Five-day courses of nitrofurantoin are equivalent clinically and microbiologically to a three-day course of trimethoprim-sulfamethoxazole (TMP-SMX) for acute uncomplicated cystitis in women, researchers report. The finding could enable clinicians to slow the emergence of microbial resistance to fluoroquinolones, which frequently are used as an alternative to TMP-SMX. Though TMP-SMX is the preferred regimen for acute cystitis, it is often contraindicated because of resistance or allergy. In many regions of the country, resistance turns up in >20% of women.
Nitrofurantoin has been used for more than 50 years for uncomplicated cystitis. It remains active against most uropathogens, but its popularity is hindered by a recommended seven-day regimen and concerns about efficacy and tolerance. Few studies have evaluated the drug, especially when used short-term. The new study helps fill that gap.

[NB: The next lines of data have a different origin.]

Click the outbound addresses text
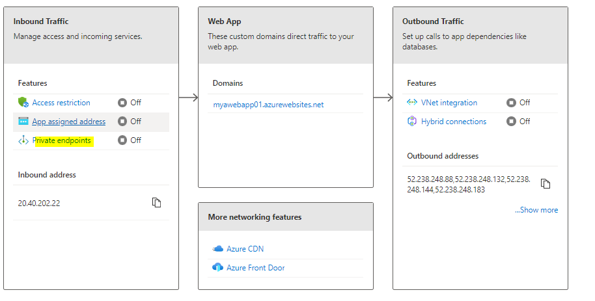Screen dimensions: 595x301 pyautogui.click(x=469, y=184)
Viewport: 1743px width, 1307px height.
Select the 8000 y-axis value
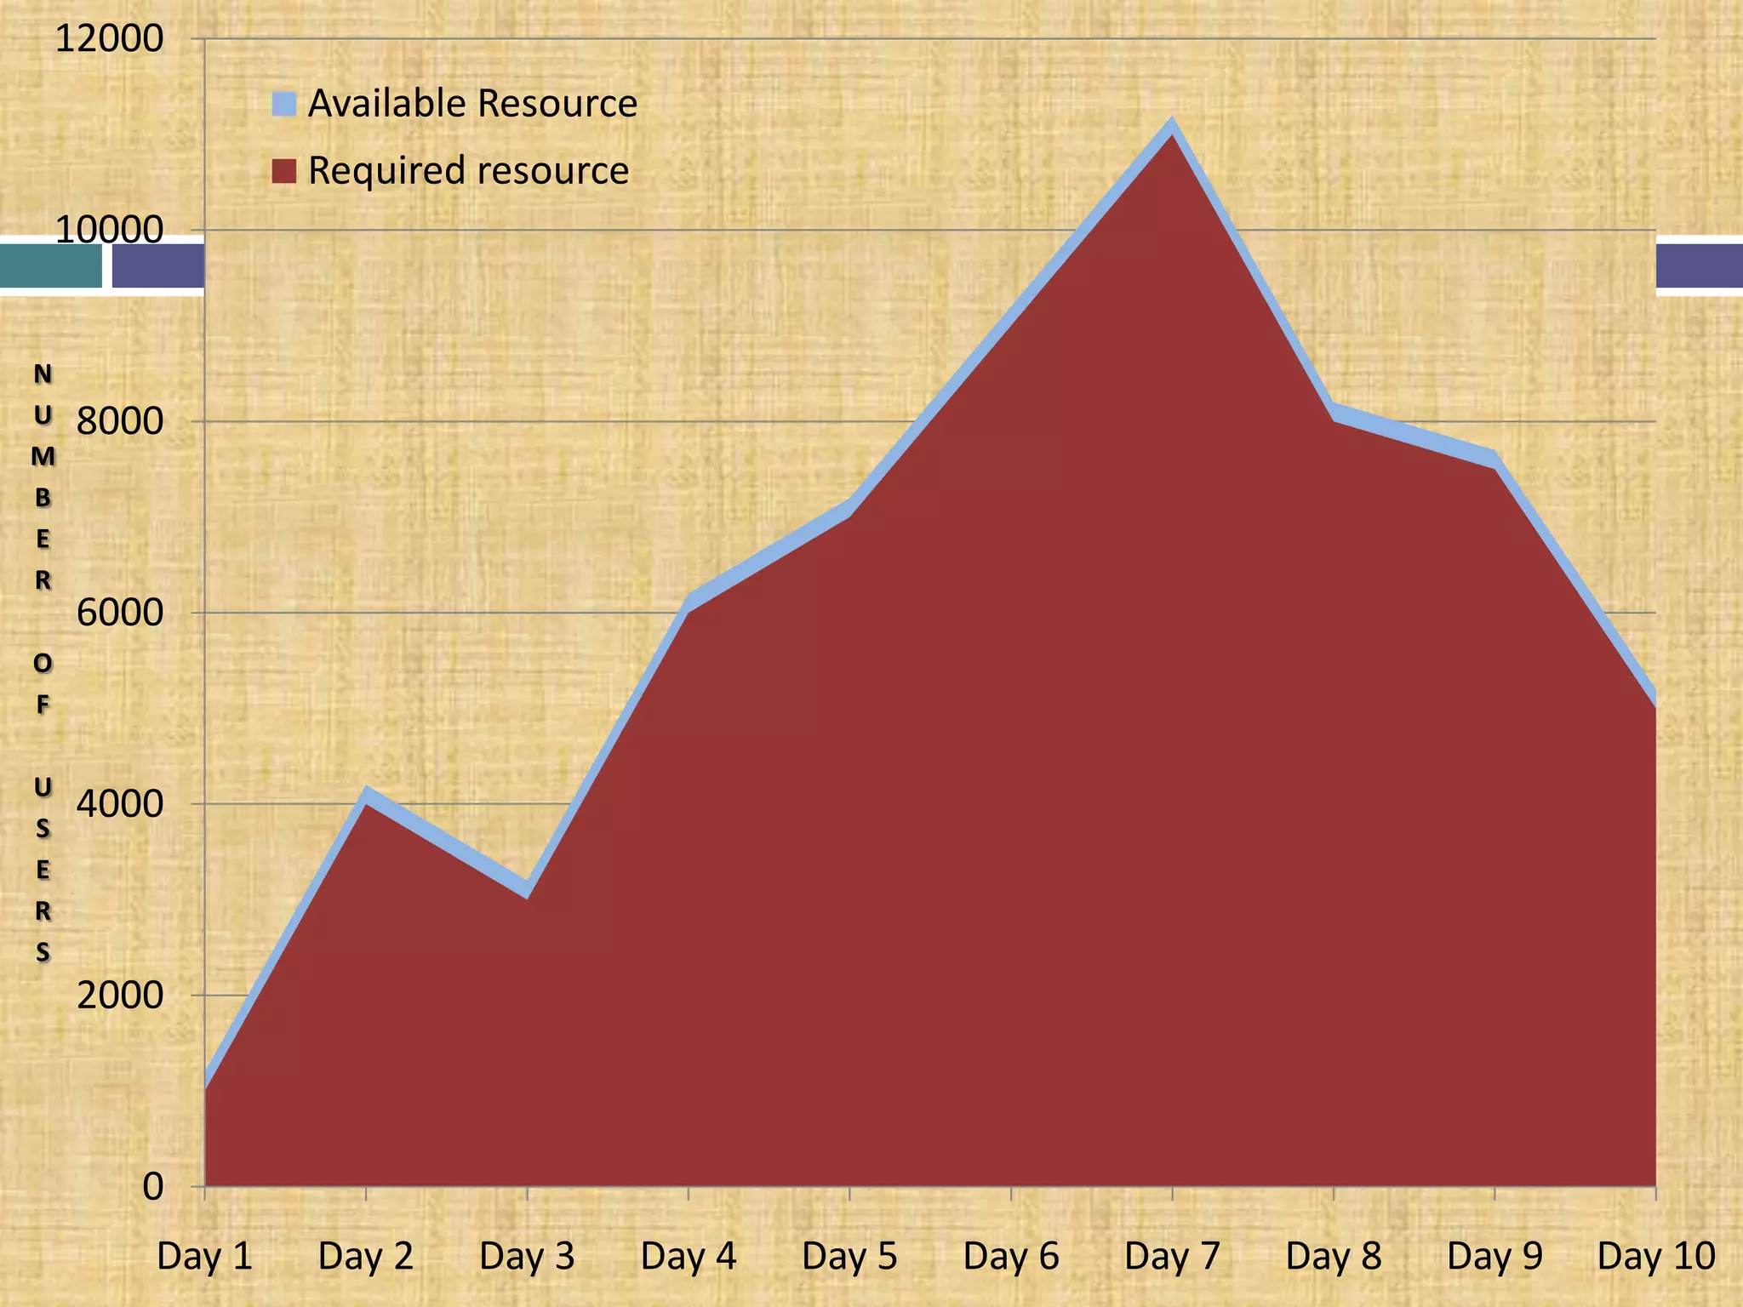pyautogui.click(x=119, y=421)
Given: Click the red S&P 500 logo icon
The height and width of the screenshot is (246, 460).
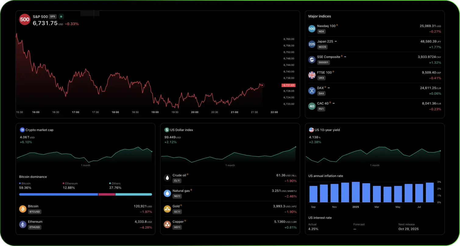Looking at the screenshot, I should click(25, 19).
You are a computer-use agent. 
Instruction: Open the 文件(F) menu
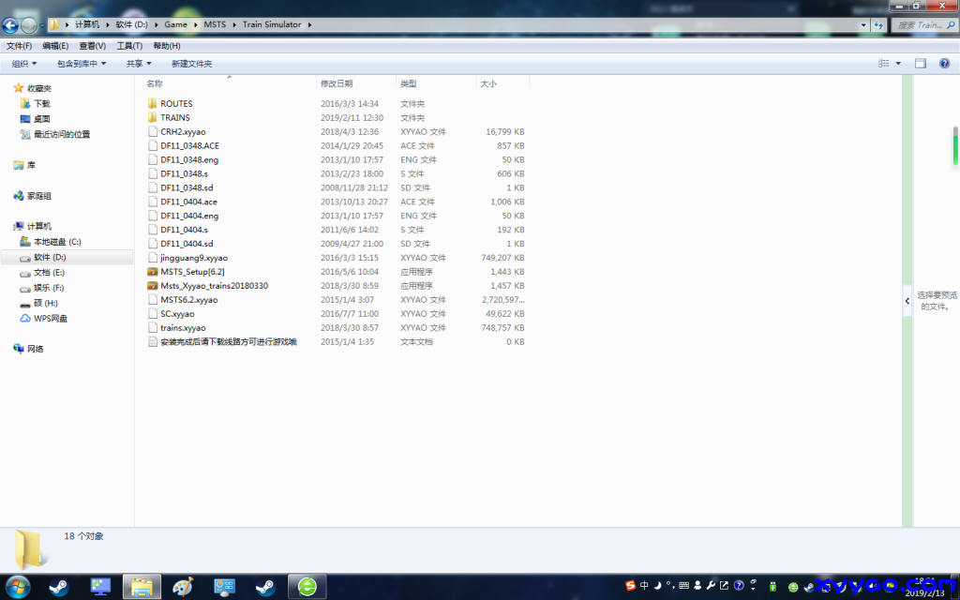[19, 46]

Kalpana Gupta, MD, MPH, and her colleagues at the University of Washington School of Medicine in Seattle randomly assigned 338 women (aged 18-45 years) with acute uncomplicated cystitis to receive either nitrofurantoin 100 mg twice daily for five days or one double-strength TMP-SMX tablet twice daily for three days. Clinical cure was achieved in 79% of the TMP-SMX group and 84% of the nitrofurantoin group. Clinical and microbiologic cure rates at the first follow-up visit were equivalent. The researchers concluded that a five-day course of nitrofurantoin “should be considered an effective fluoroquinolone-sparing alternative for the treatment of acute cystitis in women” (Arch Intern Med. 2007;164:2207-2212).